» **OBJETIVO DO EXERCÍCIO**:
Reproduza todas as linhas abaixo, sem mudar nenhum caractere.
'''
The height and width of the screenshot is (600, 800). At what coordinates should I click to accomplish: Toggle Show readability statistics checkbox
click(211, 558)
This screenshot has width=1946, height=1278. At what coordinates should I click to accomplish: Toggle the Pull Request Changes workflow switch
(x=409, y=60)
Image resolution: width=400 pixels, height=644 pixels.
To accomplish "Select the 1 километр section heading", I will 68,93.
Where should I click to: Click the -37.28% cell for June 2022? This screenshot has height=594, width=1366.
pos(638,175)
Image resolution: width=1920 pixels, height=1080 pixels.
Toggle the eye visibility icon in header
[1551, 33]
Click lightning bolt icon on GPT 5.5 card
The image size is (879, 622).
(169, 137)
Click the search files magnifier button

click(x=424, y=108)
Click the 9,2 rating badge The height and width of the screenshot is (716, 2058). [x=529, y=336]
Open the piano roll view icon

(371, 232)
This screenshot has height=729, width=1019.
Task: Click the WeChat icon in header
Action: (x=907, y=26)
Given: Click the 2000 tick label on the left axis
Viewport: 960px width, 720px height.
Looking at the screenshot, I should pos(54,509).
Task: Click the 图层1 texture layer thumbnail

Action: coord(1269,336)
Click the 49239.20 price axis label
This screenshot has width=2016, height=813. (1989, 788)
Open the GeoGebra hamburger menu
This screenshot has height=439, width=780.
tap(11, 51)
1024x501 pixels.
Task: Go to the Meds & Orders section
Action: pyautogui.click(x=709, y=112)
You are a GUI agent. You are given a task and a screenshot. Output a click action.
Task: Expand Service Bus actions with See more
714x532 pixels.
'''
» **RESPOSTA DO EXERCÍCIO**:
The height and width of the screenshot is (600, 800). At what coordinates should I click to accomplish: Toggle Show readability statistics checkbox
click(211, 558)
This screenshot has width=1946, height=1278. At what coordinates should I click to accomplish: Toggle the Pull Request Changes workflow switch
(x=409, y=60)
Image resolution: width=400 pixels, height=644 pixels.
To accomplish "Select the 1 километр section heading", I will 68,93.
Where should I click to: Click the -37.28% cell for June 2022? This screenshot has height=594, width=1366.
pos(638,175)
Image resolution: width=1920 pixels, height=1080 pixels.
Toggle the eye visibility icon in header
[1551, 33]
Click lightning bolt icon on GPT 5.5 card
The image size is (879, 622).
(169, 137)
Click the search files magnifier button

click(x=424, y=108)
Click the 9,2 rating badge The height and width of the screenshot is (716, 2058). [x=529, y=336]
Open the piano roll view icon

(371, 232)
This screenshot has height=729, width=1019.
Task: Click the WeChat icon in header
Action: (x=907, y=26)
Given: Click the 2000 tick label on the left axis
Viewport: 960px width, 720px height.
Looking at the screenshot, I should pos(54,509).
Task: Click the 图层1 texture layer thumbnail

Action: coord(1269,336)
Click the 49239.20 price axis label
This screenshot has width=2016, height=813. (1989, 788)
Open the GeoGebra hamburger menu
This screenshot has height=439, width=780.
tap(11, 51)
1024x501 pixels.
Task: Go to the Meds & Orders section
Action: pyautogui.click(x=709, y=112)
You are a GUI agent. You are given a task and a screenshot. Output a click action.
Task: Expand Service Bus actions with See more
714x532 pixels.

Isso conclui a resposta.